Summary Omega-3 fatty acids lubricate and moisturise nails and help to give them a shiny, healthy appearance.
7. Vitamin C
Vitamin C helps produce collagen, which is a protein that gives rigidity, shape and strength to hair and nails – among other beneficial functions.
Vitamin C deficiency usually results in slow nail growth, or brittle nail structure. Unlike vitamin D, vitamin C cannot be produced by the body, so 100% of our vitamin C needs have to come through our diets. Citrus fruits, strawberries, kiwi fruit, tomatoes, green vegetables, and bell peppers are all good sources of vitamin C, and it is also included in almost every multivitamin supplement.
Summary Vitamin C promotes string nails by helping in the production of collagen.
Zinc is another mineral that is crucial to health, especially with regard to healthy skin and nails.
Since it assists in the development and division of cells, and nail cells grow and divide relatively quickly, a deficiency in zinc can cause immediate problems. If you don’t get enough of it, the nail plate will degenerate. A sign of this happening is the appearance of little white spots in the nails.
Excellent sources of zinc include meat and dairy products like beef, chicken, fish, eggs and cheese, but you can also get it from vegetable sources like black beans, chickpeas, nuts, soy and many types of seeds.
Summary Zinc helps cells grow and divide, so it is essential for your fast-growing nails. White spots in the nail is a sign of deficiency.
Supplements vs Food Sources
The best way to get the vitamins and minerals you need is always through natural food sources (or in the case of vitamin D, the sun). Our bodies are excellent at pulling what we need from the right kinds of healthy foods.
Many modern diets, however, are not as varied or balanced as they should be, and so many people turn to supplements to make sure they are receiving the vitamins and minerals they need. This is a good idea, but a word of caution is needed.
We know what these vitamins and minerals do for our nails, but scientific evidence that taking supplements is an effective way of getting these valuable substances into our bodies is lacking in many cases. In fact, the only one for which there is a link between a supplement and nail health, is biotin. That isn’t to say that the others don’t work, but the effect has not been adequately demonstrated in many cases.

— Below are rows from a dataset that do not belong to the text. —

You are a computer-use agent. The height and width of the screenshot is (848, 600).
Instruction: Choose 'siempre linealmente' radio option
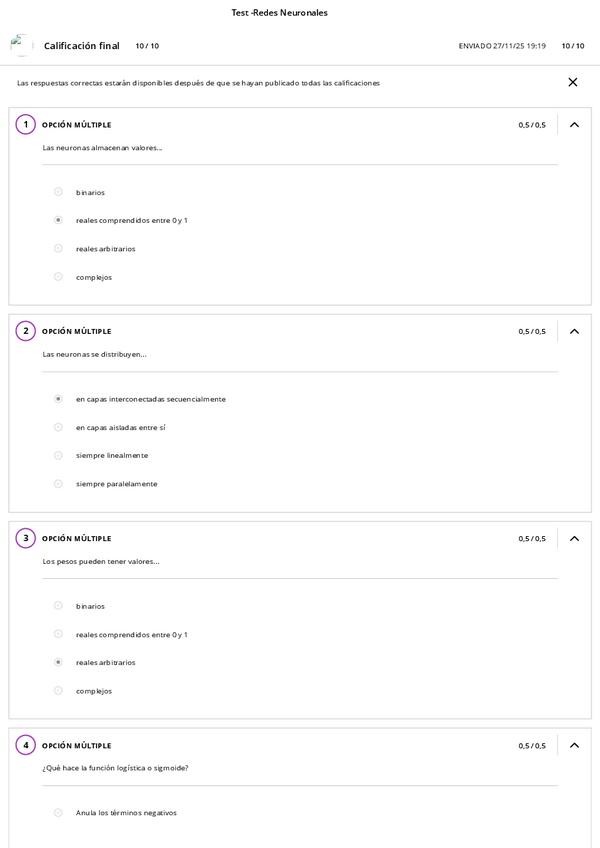(x=58, y=455)
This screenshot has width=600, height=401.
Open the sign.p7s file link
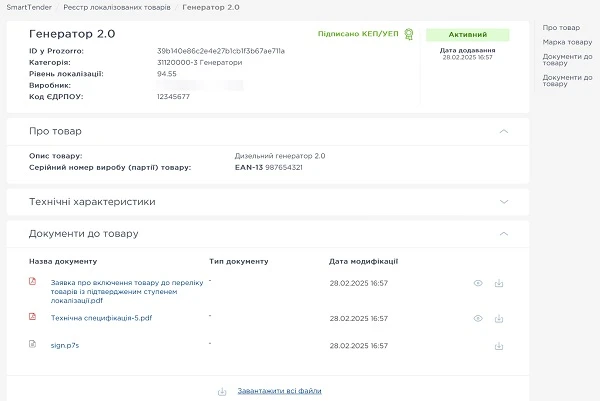[x=65, y=345]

For this reason, it is recommended that your primary goal is to get these resources directly from your diet – but if you are not sure you are getting enough of each of them, then supplements may be of some help.

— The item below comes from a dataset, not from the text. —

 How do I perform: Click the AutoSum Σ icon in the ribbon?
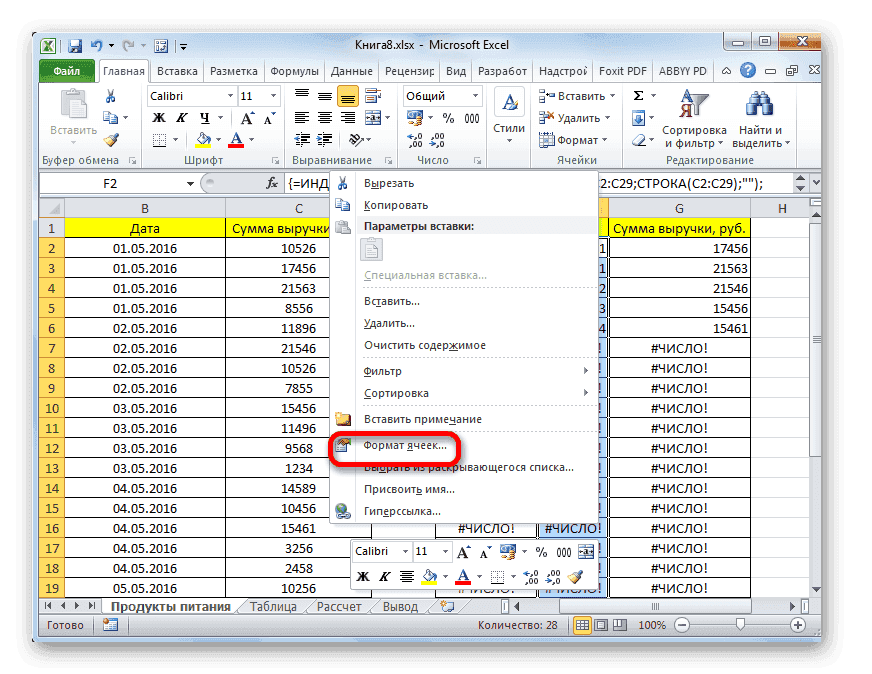(638, 96)

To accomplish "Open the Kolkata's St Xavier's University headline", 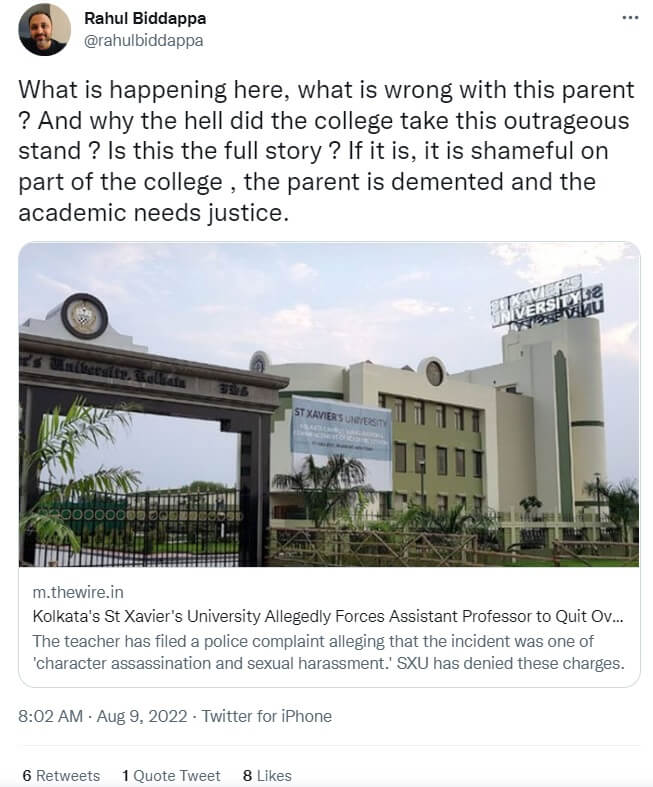I will 325,616.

Summary A healthy and varied diet is the best way to get all of the vitamins and nutrients you need, but if you’re not getting enough, or aren’t sure you are, taking a supplement may be a beneficial backup.
If you prefer to take supplements to keep things simple, then see our hair skin and nails vitamin gummies here.
The Bottom Line
There is scientific evidence that a healthy diet, including foods rich in the vitamins and minerals listed here, will contribute to the growth and sustainability of healthy nails. There is little scientific evidence, however, that supplements have the same effect.
The best plan then, is to eat a healthy diet – including plenty of fruit, vegetables, and nuts, as well as protein-rich foods and foods rich in omega-3 fatty acids.